Most writers use branding, platform, and promo interchangeably. And they believe the answer is held hostage somewhere on the Internet, in the form of websites, blogs, and Twitter. Author Branding has become the go-to-term that says everything, the buzz word of publishing 2.0. If we could only swear with it, author branding would be seriously perfect.

Wait. I think we can.

Writer A (exasperated sigh): “We’ll, you’ve simply got to Titter your Platform if you want your Author-Brand to get out in the Blogosphere and ever hope to Link-In with your Marketing on Amazon!”

Writer B (royally pissed-off): “Fine, I’ll do it, but I’ll hate every minute of it.”

Writer C: “Pfft. Author-brand that!”

Writer B: “It’s all just an Author-branding Royale with Cheese.” <–Pulp Fiction reference.

Writer C:Brand.”

Writer A: “Fine, But you can’t swear like that on FaceBook or your Amazon Rank will go down.”

Felt good didn’t it? Okay, let’s talk about the real author branding.

You already have a brand. You probably have several.

SOURCE MATERIAL »
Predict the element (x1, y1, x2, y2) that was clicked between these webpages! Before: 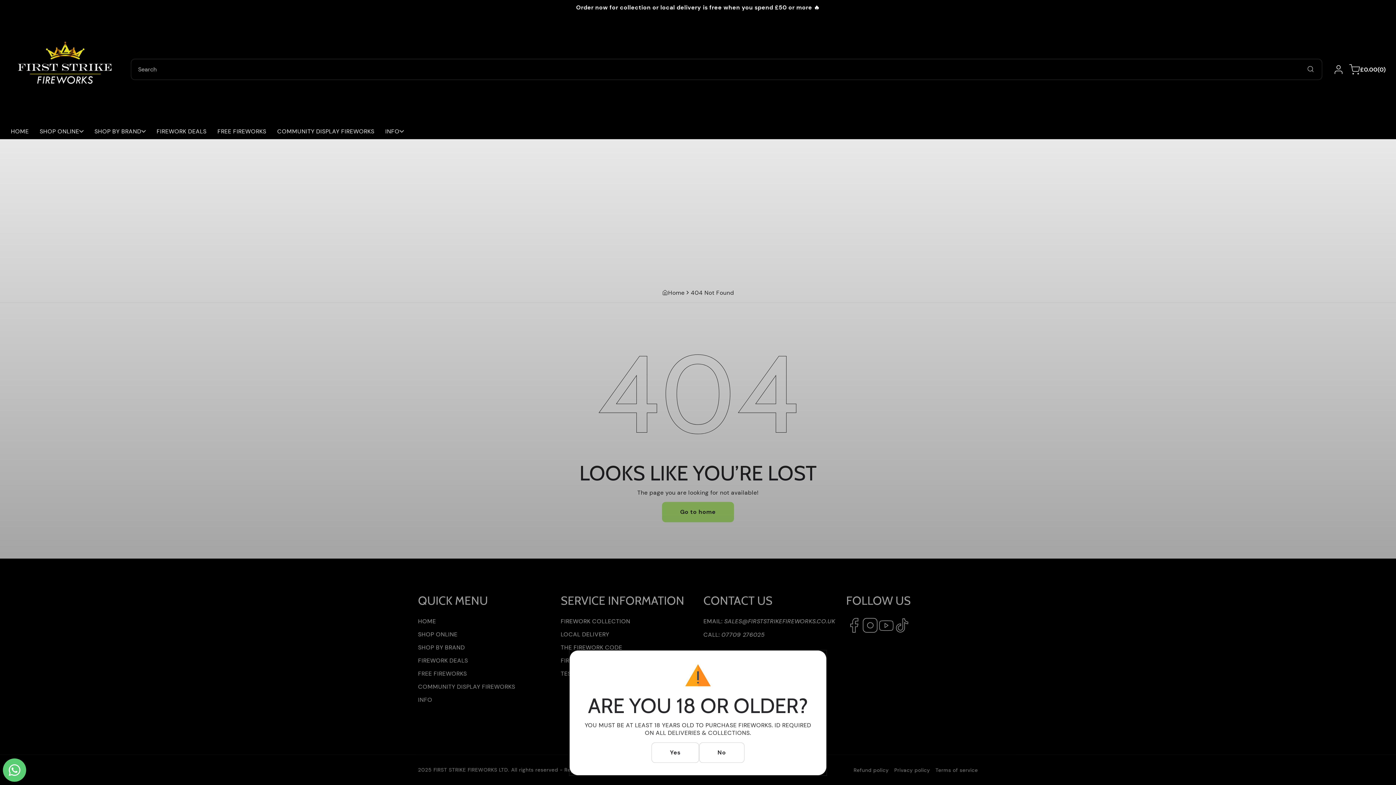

TASK REQUIREMENTS »
Answer these questions using the text on author branding:
(a) Which three terms do most writers use interchangeably?
(b) Which film does Writer B's "Royale with Cheese" line reference?
(c) According to Writer A, what happens to your Amazon Rank if you swear like that on FaceBook?

FULL ANSWER »
(a) Branding, platform, and promo.
(b) Pulp Fiction.
(c) It will go down.